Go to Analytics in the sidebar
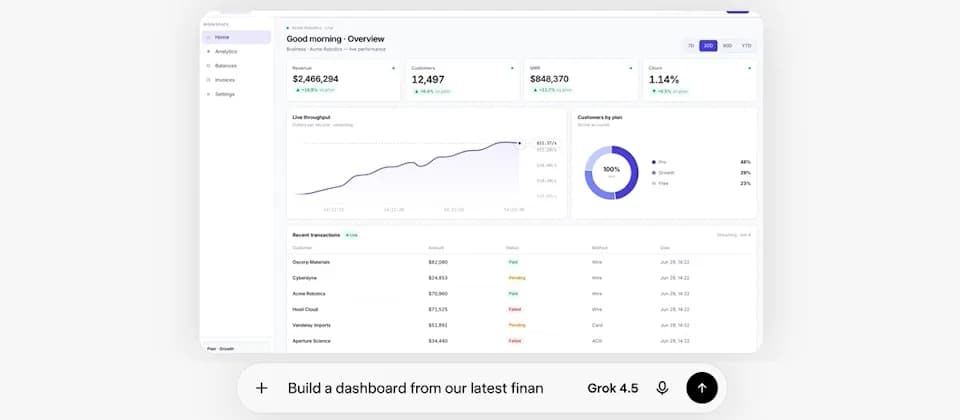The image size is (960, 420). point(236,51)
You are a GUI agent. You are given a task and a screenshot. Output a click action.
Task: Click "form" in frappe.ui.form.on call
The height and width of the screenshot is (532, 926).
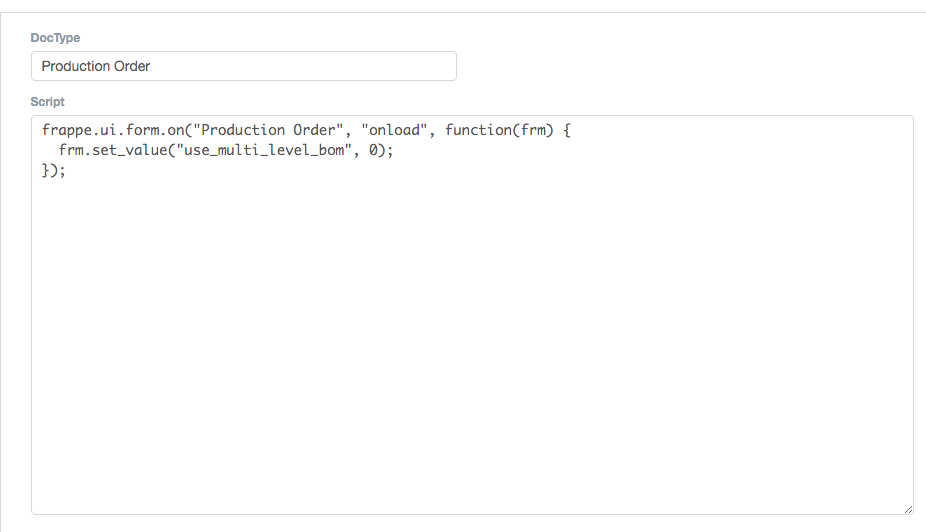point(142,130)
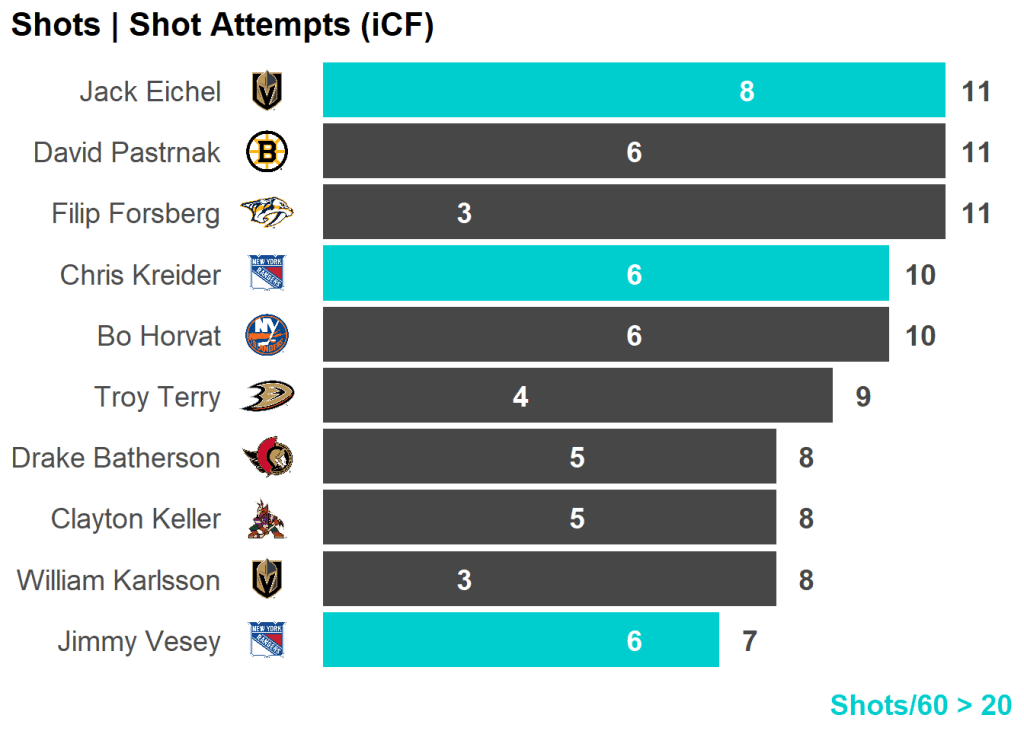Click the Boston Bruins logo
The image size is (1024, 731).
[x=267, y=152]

───

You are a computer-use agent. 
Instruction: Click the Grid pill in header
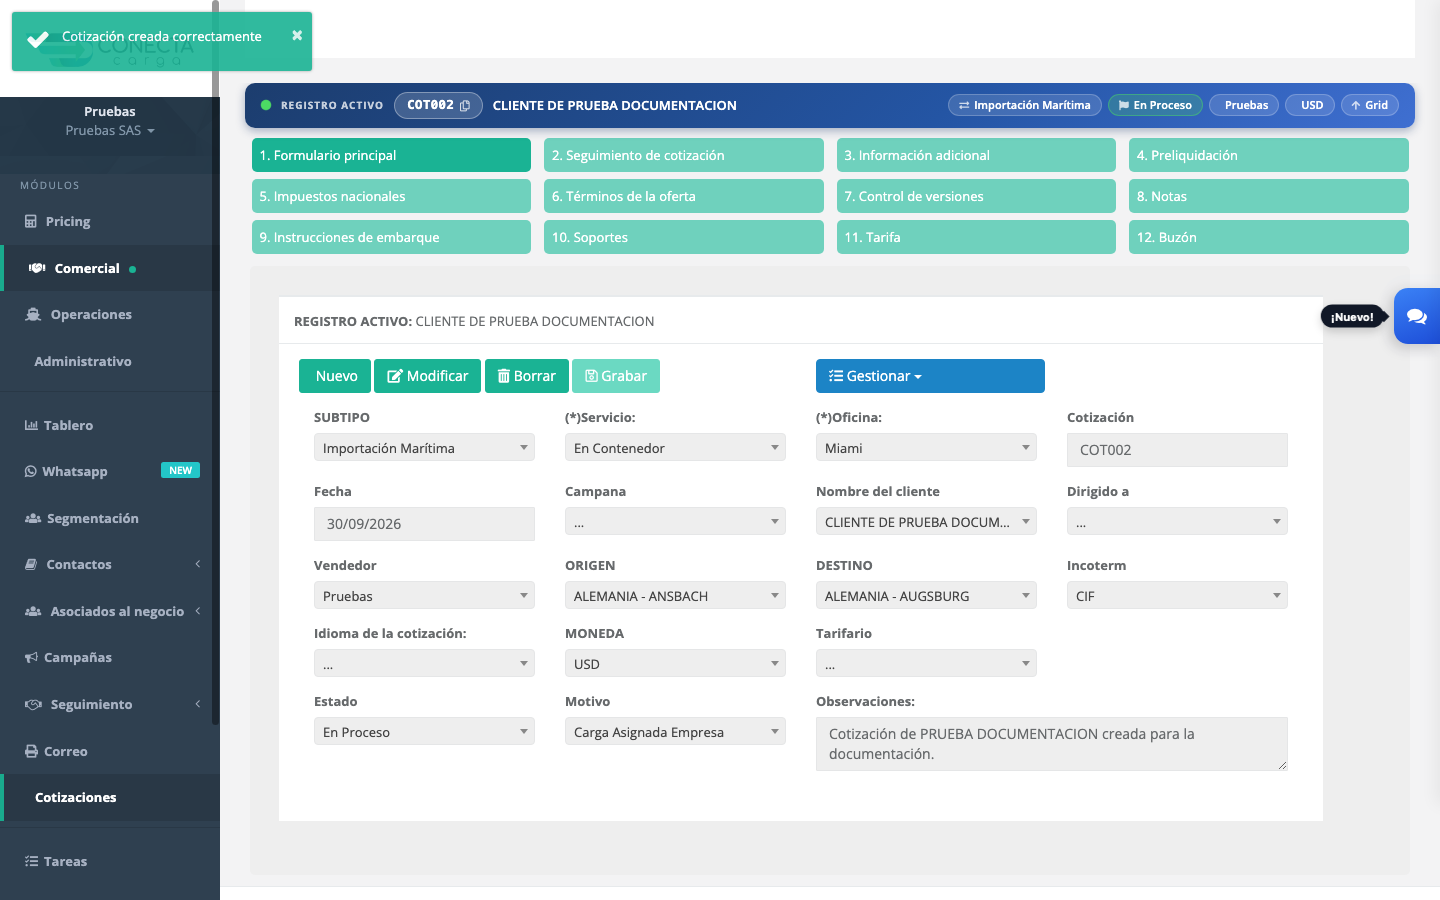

───

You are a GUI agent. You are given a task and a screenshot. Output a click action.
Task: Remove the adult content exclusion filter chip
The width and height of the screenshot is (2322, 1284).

───

To be done —
Reproduce without change the rows from the line containing "You are a computer-use agent." up to and including the line containing "Instruction: Click the Grid pill in header".

Written answer —
You are a computer-use agent. 
Instruction: Click the Grid pill in header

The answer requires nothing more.